Last week, 2nd July to be precise, my opinion featured in one of the daily newspapers. Although I had a different heading for it, the editor of the paper in his wisdom made a slight change. While I called it ‘’Another needless doctors strike ‘’, he christened it “What, another doctors strike? For this reason and for ease of reference to the earlier publication, I am adopting his professional touch to this piece and I thank him for that. Let me, however, apologize to my readers for the few typo and grammatical errors noted after it was sent out. My emotions on the imminent loss of lives couldn’t help me; I had to throw that piece out without serious censoring owing to the timing of the planned strike, believing it may impress on my colleagues to search for a common ground to address the issues raised and distilled from the industrial checkmate.
My earlier opinion about this mess that we are going through is what the Yoruba call a fi owofa, meaning, and “self inflicting agony”. Having dwelt much on our actions and inactions that brought us into this mess, I think what best that can be done is to look into how this stalemate can be brought to a final halt, a role no any other institution can assume but the federal government of Nigeria. It is on this premise that I wish to add to the already highly rich and seasoned federal government negotiators to keep at the back of their minds in waging into this crisis. I make bold to say that any attempt to negotiate with the doctors in the absence of other health workers will spell doom for this nation, one can tell from the disposition of the doctors and other health workers, the disharmony in the health sector is more of a negative stereotype held against the doctors by the other health workers and vice versa and addressing issues one sided will snowball into endless strikes. Let all be on the negotiation table; in fact, if the ward attendants and the security guards have decided to go under a different umbrella, let their thought and plight be accommodated.
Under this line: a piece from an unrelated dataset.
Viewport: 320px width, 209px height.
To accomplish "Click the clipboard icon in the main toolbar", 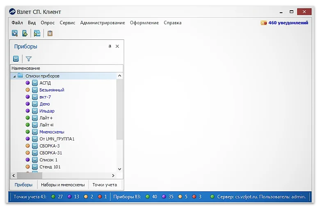I will click(x=50, y=34).
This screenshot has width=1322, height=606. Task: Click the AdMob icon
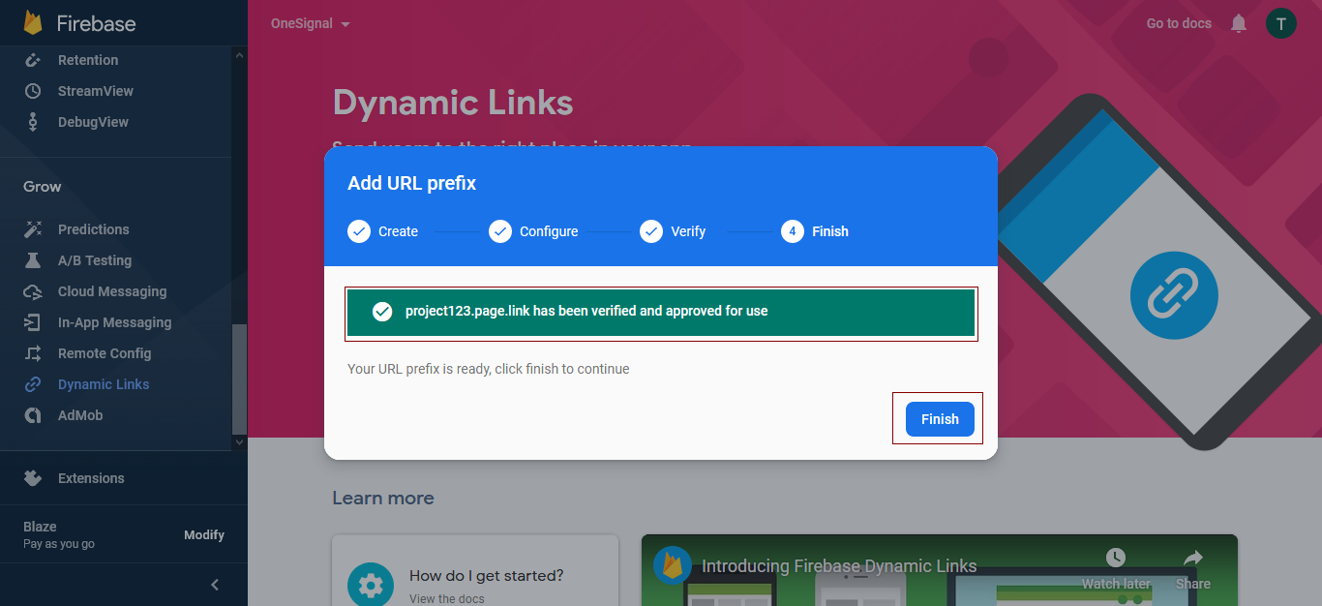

I am inclined to suggest for a checklist to be use to justify why wages differ or why job responsibilities differ. I adopted this checklist off hand from my basic teaching in economics while in the high school (college) and expanded a little to accommodate other peculiar realities in the health sector. I recall given a lecture on the topic “leadership in the health sector” in one of the mandatory medical education sessions organized by a State chapter of the NMA when I sensed an imminent shout out in the sector. I advised that during the meeting (negotiation) the dissenting groups be allowed to make presentations by themselves adopting these simple and clear reasons why wages differ. Few pertinent questions that should be answered among others are as follows;
What are the natural (evolutional) and social histories of the doctors compared to other health workers? What is the duration/length of uninterrupted training to become a doctor in comparison to other health practitioners? (e.g., through the university system, polytechnic, or traditional schools as the case may be), what are the curriculum and the modules that must be passed to become a doctor compared to other health workers? What is the pass mark to be deemed as successful in and exam as a doctor compared to the other health workers? And how is the modality of the exams (e.g., external examiners, negative markings?).
What is the cut off mark for admission into the university and also the cut off mark for admission into medicine compared to the cut of marks into polytechnic and other courses?, what is the average length of work hours of a doctors and that of other health workers considering calls and off duty days?. The answers to these questions are straight forward and do not need a “But” answer and can be self administered by all and sundry. I am sure that by the time these few questions among others are answered and scores are awarded as appropriate, it will go a long way in resolving the issues at stake.
Recently I also read on the pages of the newspapers about an evolving profession in the health sector, they are called something like Association of Heads of Hospital administration. I cannot remember their nomenclature clearly. If they also interested to be joined in this quagmire, I think they should expressly be admitted into the dialogue so that in the near future, they don’t garner enough momentum and funds to be able to lobby the legislators to enact laws empowering them to prescribe drugs even as they do not have any training to do so or get lawyers (Judicial consultants) to sway the judgement of the court to their favour.
I close this piece with the Yoruba saying, won pegbogboeran to niiwoigbinyoori, meaning that “a call to all animals with horn (s) for a feast, then comes even a small claiming to be one of them”. God bless Nigeria!!!